The Alliance for Intellectual Property is a unique association of 20 organisations representing IP rich businesses and creators – sectors that continue to grow and outperform the wider economy. Our members include representatives of the audio visual, music, toy and games, business software, sports rights, branded manufactured goods, publishing, retailing, image, art and design sectors. They share a collective interest in ensuring that Intellectual Property (IP) rights are valued in the UK and around the world and that legislative regimes exist that enable the value and contribution of those rights to be fully realised.


Use of Artificial Intelligence (AI)


IP rich industries, and in particular the creative sectors, are already actively using Artificial Intelligence (AI) and investigating different ways in which AI can be used to further enhance and support the delivery and production of creative works. 

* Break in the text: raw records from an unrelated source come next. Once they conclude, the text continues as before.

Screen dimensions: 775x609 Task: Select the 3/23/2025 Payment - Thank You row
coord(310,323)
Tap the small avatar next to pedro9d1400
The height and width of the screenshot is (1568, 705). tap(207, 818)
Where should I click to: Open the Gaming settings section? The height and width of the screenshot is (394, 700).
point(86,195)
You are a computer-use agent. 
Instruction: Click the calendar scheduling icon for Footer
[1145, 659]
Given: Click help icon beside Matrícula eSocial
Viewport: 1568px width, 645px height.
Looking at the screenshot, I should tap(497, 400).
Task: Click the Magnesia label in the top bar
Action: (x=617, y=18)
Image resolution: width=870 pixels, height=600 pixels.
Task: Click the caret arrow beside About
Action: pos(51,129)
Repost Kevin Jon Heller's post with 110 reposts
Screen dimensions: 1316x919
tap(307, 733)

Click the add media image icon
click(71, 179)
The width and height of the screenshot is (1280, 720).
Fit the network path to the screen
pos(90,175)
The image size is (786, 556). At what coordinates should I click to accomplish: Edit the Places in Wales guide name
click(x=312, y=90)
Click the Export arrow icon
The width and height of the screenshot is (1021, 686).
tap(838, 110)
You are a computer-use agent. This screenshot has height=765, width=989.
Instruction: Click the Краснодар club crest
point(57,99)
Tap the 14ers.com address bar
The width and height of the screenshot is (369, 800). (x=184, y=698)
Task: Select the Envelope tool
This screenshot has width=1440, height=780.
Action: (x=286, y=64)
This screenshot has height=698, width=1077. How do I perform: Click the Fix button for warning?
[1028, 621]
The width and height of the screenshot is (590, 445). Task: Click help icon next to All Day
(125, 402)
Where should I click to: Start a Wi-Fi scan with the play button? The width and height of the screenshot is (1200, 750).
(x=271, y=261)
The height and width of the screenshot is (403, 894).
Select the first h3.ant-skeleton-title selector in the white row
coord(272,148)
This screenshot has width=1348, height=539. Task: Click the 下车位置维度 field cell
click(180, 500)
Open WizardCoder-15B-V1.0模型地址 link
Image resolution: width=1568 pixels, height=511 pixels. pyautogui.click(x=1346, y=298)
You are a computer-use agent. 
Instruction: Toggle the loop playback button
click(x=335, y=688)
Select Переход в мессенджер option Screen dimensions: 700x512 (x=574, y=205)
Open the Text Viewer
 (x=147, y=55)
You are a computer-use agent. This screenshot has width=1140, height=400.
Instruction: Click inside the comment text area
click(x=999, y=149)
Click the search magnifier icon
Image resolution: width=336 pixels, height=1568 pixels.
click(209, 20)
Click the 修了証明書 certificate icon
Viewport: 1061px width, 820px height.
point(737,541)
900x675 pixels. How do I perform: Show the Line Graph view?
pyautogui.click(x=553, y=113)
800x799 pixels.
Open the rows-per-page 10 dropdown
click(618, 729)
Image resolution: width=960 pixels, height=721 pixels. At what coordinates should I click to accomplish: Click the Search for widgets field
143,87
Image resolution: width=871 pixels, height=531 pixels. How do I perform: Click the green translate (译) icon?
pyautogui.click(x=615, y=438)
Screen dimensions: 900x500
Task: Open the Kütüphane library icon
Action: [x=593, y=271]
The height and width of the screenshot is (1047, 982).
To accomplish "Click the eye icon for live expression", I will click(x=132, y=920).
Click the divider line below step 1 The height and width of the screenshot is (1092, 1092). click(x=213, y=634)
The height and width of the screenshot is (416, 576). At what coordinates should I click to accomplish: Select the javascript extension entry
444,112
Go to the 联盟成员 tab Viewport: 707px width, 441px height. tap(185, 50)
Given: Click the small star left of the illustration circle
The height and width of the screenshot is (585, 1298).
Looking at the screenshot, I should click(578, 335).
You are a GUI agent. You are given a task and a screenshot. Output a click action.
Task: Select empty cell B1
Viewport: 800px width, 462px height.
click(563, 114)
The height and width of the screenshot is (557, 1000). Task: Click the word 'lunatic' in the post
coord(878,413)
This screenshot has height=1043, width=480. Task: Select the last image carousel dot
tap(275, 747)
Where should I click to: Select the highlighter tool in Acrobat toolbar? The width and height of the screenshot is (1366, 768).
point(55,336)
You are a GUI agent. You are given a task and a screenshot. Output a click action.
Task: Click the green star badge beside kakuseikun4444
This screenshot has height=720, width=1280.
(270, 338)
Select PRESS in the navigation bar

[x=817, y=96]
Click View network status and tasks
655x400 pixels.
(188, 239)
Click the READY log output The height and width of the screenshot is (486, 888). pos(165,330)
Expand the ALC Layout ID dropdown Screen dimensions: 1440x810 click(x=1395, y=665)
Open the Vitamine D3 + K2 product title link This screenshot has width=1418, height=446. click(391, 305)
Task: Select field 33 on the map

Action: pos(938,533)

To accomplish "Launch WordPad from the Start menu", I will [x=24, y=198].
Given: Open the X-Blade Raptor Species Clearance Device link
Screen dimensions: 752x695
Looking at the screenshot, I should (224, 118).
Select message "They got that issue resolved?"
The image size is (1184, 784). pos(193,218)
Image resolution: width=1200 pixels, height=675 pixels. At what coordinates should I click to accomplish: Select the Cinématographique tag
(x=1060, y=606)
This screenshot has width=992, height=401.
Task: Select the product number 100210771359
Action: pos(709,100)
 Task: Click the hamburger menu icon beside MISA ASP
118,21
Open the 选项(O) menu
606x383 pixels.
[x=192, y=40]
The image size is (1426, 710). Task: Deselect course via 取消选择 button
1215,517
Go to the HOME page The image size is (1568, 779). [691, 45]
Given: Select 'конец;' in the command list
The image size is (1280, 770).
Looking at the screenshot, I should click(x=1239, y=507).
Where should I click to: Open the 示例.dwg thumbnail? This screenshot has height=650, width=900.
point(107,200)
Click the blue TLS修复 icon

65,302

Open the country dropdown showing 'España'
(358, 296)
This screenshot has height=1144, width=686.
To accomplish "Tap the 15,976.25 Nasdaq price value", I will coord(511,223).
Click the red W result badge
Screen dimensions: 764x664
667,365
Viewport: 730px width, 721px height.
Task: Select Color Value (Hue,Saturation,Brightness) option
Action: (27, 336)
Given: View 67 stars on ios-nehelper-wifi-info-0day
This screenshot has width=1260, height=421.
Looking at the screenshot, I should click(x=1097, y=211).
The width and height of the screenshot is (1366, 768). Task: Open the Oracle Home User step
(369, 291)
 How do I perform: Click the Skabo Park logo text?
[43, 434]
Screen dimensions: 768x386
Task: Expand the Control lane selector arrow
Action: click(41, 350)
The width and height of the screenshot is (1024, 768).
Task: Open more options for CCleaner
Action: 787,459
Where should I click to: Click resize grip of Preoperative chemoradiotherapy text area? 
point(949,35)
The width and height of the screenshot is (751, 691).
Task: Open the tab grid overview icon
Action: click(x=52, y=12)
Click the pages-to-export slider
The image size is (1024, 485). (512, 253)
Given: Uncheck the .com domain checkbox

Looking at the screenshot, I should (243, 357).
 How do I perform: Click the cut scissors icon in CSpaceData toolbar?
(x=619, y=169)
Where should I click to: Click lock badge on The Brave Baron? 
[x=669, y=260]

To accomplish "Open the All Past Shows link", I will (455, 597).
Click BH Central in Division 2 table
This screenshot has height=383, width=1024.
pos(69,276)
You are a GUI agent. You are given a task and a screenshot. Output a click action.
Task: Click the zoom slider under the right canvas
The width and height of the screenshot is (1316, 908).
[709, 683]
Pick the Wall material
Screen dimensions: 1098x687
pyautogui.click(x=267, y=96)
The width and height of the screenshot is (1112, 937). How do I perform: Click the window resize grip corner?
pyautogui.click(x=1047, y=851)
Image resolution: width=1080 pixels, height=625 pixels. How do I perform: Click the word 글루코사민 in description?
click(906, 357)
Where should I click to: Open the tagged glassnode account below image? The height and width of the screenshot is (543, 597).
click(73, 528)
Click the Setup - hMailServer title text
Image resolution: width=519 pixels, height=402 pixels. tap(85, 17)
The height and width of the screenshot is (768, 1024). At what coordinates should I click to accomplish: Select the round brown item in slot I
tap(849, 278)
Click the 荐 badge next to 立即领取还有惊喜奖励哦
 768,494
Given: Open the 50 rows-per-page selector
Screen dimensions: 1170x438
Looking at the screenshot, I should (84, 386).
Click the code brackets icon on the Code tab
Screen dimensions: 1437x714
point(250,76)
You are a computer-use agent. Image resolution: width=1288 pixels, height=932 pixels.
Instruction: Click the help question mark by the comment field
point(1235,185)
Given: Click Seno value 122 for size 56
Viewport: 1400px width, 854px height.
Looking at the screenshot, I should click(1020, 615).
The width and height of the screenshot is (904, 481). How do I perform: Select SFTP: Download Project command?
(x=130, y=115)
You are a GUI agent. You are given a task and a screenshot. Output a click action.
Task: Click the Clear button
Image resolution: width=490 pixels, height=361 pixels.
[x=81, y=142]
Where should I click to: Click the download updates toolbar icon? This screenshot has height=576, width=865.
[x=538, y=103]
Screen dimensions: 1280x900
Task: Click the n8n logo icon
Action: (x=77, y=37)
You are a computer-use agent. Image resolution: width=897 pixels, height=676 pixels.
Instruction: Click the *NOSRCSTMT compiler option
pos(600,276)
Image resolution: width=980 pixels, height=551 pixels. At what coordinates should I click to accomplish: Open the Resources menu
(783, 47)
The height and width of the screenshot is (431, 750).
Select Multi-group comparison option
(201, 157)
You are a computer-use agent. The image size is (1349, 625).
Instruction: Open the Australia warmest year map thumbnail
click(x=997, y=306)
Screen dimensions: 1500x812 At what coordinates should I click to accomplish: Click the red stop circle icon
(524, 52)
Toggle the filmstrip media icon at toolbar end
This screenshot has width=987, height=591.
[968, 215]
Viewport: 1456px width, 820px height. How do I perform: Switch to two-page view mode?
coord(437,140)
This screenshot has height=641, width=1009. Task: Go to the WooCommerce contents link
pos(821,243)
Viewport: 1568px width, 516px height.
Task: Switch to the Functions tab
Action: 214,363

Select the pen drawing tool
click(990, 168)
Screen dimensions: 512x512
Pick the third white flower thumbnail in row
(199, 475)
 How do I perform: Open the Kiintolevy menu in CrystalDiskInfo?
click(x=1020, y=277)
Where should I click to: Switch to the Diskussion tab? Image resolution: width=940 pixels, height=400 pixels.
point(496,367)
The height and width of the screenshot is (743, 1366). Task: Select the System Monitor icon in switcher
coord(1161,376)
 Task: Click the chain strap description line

AI derived content (outputs)


We do not see AI as presenting questions of ownership that cannot be managed through the current IP framework in such a way as is workable for all those involved in the development or production of an AI generated work.  It is possible that this situation might change over time as the Courts make judgements over the level of protection offered to AI generated works and as AI content creation develops. However, at present there is no evidence of the degree of uncertainty or disadvantage for users that would warrant significant legislative intervention.  We do, however, believe that transparency over whether a work has been created by AI could be extremely useful for both creators and the public.  We believe the Government should consider such transparency as part of its work around the regulation of AI.


Inputs (ingestion)


It is a core principle of our legal framework that intellectual property rights protect innovation and creativity.  For the creative industries, copyright, and its protection, is the fundamental basis of their economic model whilst also giving control over how those works are utilised.


Those rights should not and cannot be reformed without significant evidence of why such reform is required.  The Government, in its approach to its proposed reform of Text and Data Mining (TDM) in 2022, nor since, has provided any evidence that the IP framework, and the UK’s copyright laws in particular, are in any way inhibiting the development of AI technology and AI based businesses.  The Government appears to have accepted this, in its reversal of that original decision, though we note that no formal statement to that affect has been published, though Ministers have said as much at the dispatch box and in appearances before several Parliamentary Committees.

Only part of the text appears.